# RECORDS TO PROCESS
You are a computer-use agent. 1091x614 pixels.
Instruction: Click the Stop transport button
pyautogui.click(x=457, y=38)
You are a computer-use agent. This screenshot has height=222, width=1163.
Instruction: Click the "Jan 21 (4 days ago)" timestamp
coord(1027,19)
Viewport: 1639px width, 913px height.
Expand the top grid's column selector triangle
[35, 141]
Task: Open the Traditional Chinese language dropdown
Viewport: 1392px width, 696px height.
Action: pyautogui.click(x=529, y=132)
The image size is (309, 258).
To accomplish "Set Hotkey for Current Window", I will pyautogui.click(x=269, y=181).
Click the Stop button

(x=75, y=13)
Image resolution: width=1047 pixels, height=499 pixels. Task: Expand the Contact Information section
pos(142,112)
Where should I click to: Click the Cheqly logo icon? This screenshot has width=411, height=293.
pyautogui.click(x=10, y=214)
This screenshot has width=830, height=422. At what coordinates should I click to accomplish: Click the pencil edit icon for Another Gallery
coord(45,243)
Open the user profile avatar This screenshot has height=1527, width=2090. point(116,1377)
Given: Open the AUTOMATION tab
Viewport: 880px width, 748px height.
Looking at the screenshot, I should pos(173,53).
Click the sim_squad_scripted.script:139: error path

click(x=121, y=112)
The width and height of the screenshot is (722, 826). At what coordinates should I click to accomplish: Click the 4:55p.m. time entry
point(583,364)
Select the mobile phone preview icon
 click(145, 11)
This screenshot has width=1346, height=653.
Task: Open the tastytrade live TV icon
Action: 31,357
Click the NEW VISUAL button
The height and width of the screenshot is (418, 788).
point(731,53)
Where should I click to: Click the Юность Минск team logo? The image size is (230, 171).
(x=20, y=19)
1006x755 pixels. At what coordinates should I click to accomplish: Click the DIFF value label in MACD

# DO THIS
Rewrite every line of the records above as a JSON list of strings, one string per line, and omit the blank lines.

# THE OUTPUT
[
  "You are a computer-use agent. 1091x614 pixels.",
  "Instruction: Click the Stop transport button",
  "pyautogui.click(x=457, y=38)",
  "You are a computer-use agent. This screenshot has height=222, width=1163.",
  "Instruction: Click the \"Jan 21 (4 days ago)\" timestamp",
  "coord(1027,19)",
  "Viewport: 1639px width, 913px height.",
  "Expand the top grid's column selector triangle",
  "[35, 141]",
  "Task: Open the Traditional Chinese language dropdown",
  "Viewport: 1392px width, 696px height.",
  "Action: pyautogui.click(x=529, y=132)",
  "The image size is (309, 258).",
  "To accomplish \"Set Hotkey for Current Window\", I will pyautogui.click(x=269, y=181).",
  "Click the Stop button",
  "(x=75, y=13)",
  "Image resolution: width=1047 pixels, height=499 pixels. Task: Expand the Contact Information section",
  "pos(142,112)",
  "Where should I click to: Click the Cheqly logo icon? This screenshot has width=411, height=293.",
  "pyautogui.click(x=10, y=214)",
  "This screenshot has width=830, height=422. At what coordinates should I click to accomplish: Click the pencil edit icon for Another Gallery",
  "coord(45,243)",
  "Open the user profile avatar This screenshot has height=1527, width=2090. point(116,1377)",
  "Given: Open the AUTOMATION tab",
  "Viewport: 880px width, 748px height.",
  "Looking at the screenshot, I should pos(173,53).",
  "Click the sim_squad_scripted.script:139: error path",
  "click(x=121, y=112)",
  "The width and height of the screenshot is (722, 826). At what coordinates should I click to accomplish: Click the 4:55p.m. time entry",
  "point(583,364)",
  "Select the mobile phone preview icon",
  " click(145, 11)",
  "This screenshot has width=1346, height=653.",
  "Task: Open the tastytrade live TV icon",
  "Action: 31,357",
  "Click the NEW VISUAL button",
  "The height and width of the screenshot is (418, 788).",
  "point(731,53)",
  "Where should I click to: Click the Юность Минск team logo? The image size is (230, 171).",
  "(x=20, y=19)",
  "1006x755 pixels. At what coordinates should I click to accomplish: Click the DIFF value label in MACD"
]